Tuesday 24 November 2009

The spurious "moral high ground " on which so-called liberal democracies are based

Our political and religious leaders, in claiming a spurious "moral high ground" for themselves, which they need to occupy the positions they do, refuse to recognise, or even contemplate, the Darwinian nature of society, i.e. its social, political and economic power structures.

As a consequence, hundreds, if not thousands, of millions of people are going to die in the decades ahead, as the individual's primordial struggle for survival, advantage and "success" intensifies, due to an increasing human population placing ever greater demands on Earth's finite and diminishing natural resources and carrying capacity. Basically it is what happens to a population of any organism (from bacteria upwards) when its demand on available resources (usually just nutrients) and its environmental impact (e.g. environmental pollution and degradation) exceeds sustainable levels.

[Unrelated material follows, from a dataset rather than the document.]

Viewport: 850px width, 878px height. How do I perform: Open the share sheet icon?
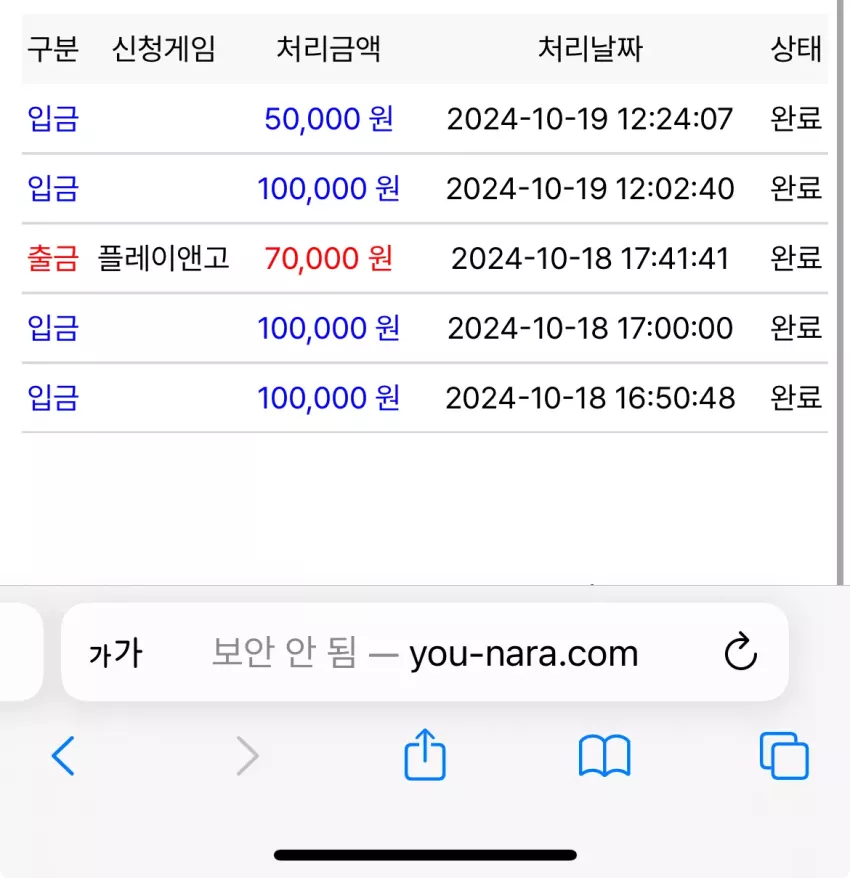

In order to retain their own, personal (and immediate family) advantage, our political and religious leaders will go on insisting (and believing themselves, no doubt, since I'm not suggesting that they do this with intent) that it is wrong and deeply immoral to take a Darwinian view of society (because that, they say, is what wicked Social Darwinists and evil Nazis did), thereby preventing the rest of us (academics, especially evolutionary biologists, at the fore) from doing so and developing a real understanding of our situation, in contrast to the illusions and self-deception which dominates at the moment, which we could then use, if not to avoid the approaching catastrophe entirely (for which it is now almost certainly too late), at least to greatly reduce its scale and impact, and vastly improve our children's chances of survival and recovery.

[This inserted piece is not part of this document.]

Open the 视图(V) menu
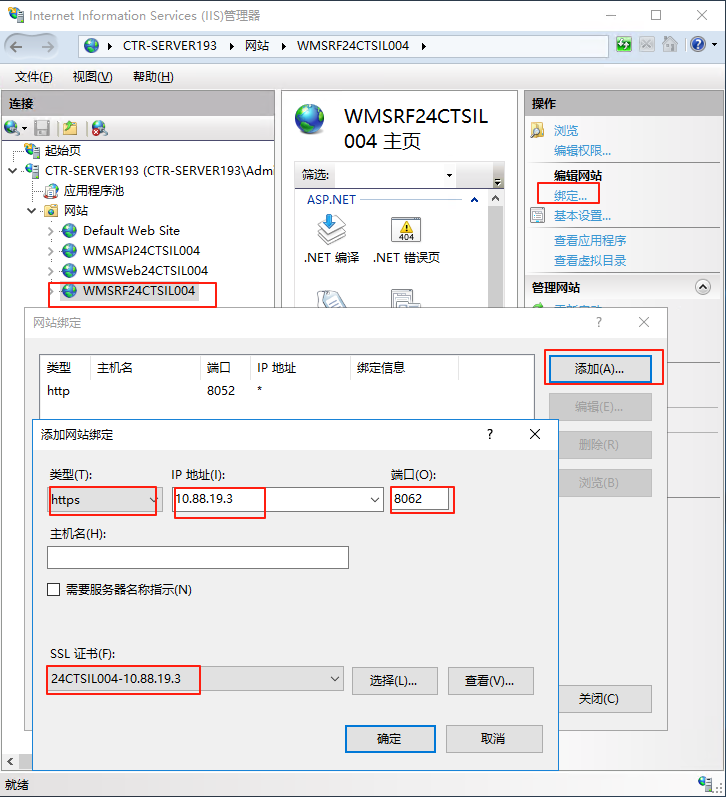Image resolution: width=726 pixels, height=797 pixels. point(92,77)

There is another spurious claim to the "moral high ground", which our political and religious leaders are compelled to embrace and then to impose on everyone else, which rivals and is related to the first: denial of the personal, social and political importance of race and ethnicity (because of its central role in determining a deep and meaningful sense of personal and group identity). Again, Social Darwinism and Nazism are held up as examples of the "moral low ground", which, they insist, is the only alternative to their "moral high ground" of "colourblindness", of "indifference to ethnic difference", of "race doesn't matter" (i.e. is of no social or political importance except to evil "racists" like the Nazis).